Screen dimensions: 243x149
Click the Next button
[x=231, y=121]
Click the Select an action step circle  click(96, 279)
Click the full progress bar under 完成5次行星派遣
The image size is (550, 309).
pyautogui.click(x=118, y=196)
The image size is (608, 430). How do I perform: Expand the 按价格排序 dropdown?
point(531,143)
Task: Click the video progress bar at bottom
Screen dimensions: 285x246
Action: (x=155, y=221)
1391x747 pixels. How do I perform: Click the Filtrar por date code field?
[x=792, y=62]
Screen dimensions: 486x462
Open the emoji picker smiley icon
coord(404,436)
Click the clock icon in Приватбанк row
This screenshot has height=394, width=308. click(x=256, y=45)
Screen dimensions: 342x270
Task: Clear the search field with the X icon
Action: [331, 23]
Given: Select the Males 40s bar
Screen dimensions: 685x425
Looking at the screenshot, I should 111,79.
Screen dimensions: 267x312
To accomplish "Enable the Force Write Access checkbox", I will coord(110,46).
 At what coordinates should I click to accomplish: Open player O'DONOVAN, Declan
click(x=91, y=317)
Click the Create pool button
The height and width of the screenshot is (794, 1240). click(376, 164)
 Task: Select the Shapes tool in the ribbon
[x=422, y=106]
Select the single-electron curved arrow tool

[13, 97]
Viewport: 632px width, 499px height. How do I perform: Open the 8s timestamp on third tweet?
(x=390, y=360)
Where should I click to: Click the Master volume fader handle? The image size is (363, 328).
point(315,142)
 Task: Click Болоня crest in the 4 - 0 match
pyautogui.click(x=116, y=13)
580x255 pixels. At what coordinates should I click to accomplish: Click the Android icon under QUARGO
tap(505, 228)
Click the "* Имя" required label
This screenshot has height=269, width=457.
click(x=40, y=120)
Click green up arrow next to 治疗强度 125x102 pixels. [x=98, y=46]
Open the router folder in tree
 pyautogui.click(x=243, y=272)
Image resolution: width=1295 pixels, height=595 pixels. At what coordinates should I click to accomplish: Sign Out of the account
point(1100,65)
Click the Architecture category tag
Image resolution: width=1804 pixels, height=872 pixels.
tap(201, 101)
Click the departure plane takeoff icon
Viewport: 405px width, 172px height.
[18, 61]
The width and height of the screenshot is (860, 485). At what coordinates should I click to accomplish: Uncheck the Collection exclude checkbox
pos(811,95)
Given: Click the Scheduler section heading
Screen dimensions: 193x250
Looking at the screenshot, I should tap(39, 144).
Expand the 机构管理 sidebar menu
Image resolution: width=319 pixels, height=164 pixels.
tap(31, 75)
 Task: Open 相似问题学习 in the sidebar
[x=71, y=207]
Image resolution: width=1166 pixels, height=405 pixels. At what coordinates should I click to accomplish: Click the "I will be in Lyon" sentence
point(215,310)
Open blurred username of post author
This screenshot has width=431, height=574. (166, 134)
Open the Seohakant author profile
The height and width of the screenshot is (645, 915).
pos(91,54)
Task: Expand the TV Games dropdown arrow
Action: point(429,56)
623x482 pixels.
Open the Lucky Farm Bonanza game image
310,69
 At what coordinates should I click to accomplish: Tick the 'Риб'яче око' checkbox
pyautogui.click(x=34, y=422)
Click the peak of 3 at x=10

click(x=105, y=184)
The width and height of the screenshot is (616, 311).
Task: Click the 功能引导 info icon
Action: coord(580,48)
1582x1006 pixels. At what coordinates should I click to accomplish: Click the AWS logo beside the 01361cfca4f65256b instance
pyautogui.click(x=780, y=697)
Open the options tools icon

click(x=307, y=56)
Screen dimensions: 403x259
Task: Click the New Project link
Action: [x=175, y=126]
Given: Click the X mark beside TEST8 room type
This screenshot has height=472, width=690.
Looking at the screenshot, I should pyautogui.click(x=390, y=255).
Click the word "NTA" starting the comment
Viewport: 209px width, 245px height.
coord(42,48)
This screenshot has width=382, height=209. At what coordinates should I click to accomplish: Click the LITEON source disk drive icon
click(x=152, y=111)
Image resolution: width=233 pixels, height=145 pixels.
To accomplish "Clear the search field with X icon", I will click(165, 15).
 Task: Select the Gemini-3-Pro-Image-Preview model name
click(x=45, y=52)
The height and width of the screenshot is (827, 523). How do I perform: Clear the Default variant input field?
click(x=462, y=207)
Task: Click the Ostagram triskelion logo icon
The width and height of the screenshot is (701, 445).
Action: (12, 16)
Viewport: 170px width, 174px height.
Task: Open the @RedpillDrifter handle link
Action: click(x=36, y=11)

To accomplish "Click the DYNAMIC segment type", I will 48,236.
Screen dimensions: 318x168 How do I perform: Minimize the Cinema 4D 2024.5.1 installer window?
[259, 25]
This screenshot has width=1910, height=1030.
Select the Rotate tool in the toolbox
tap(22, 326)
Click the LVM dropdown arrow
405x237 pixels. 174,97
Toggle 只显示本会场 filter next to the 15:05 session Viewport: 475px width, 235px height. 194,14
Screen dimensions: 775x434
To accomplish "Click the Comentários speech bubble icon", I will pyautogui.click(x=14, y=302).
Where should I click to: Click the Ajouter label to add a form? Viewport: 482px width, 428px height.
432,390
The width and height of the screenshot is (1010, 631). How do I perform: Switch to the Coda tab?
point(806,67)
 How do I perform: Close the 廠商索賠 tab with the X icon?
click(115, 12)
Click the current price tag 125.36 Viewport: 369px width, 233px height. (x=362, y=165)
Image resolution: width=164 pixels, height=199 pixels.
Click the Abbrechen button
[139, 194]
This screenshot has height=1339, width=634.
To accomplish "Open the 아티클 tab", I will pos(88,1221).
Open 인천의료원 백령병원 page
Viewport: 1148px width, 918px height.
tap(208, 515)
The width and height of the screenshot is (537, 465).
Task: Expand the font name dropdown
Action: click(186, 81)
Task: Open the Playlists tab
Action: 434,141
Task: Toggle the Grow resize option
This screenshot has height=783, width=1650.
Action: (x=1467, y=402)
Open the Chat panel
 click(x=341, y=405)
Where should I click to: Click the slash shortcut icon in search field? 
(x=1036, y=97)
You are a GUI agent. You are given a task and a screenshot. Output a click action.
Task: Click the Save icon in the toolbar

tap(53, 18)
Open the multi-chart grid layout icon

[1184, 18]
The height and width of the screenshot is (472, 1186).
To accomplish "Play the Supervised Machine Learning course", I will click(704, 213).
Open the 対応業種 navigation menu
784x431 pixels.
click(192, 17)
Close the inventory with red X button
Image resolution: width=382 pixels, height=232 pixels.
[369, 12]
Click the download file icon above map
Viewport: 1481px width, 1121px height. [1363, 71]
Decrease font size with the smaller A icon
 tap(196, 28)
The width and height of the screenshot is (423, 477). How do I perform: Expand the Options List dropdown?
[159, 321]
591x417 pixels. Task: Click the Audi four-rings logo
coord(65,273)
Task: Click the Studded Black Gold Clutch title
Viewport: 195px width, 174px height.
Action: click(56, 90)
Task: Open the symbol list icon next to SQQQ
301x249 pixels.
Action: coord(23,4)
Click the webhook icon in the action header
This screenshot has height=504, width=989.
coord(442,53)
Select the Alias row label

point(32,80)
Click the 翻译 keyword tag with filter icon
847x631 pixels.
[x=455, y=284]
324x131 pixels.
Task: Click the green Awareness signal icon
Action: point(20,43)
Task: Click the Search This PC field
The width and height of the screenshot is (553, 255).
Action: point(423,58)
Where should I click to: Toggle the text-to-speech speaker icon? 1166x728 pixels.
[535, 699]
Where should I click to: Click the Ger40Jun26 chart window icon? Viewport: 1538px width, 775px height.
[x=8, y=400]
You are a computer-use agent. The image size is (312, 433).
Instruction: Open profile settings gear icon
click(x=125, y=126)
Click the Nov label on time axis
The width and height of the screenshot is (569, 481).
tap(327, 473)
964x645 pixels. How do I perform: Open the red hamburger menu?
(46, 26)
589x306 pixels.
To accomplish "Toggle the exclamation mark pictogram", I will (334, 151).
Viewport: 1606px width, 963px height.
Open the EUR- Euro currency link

__________

Exercise objective -> Check every line of the records above for the string "type". Copy those that hold it.

Solution ->
Given: Click the X mark beside TEST8 room type
To accomplish "Click the DYNAMIC segment type", I will 48,236.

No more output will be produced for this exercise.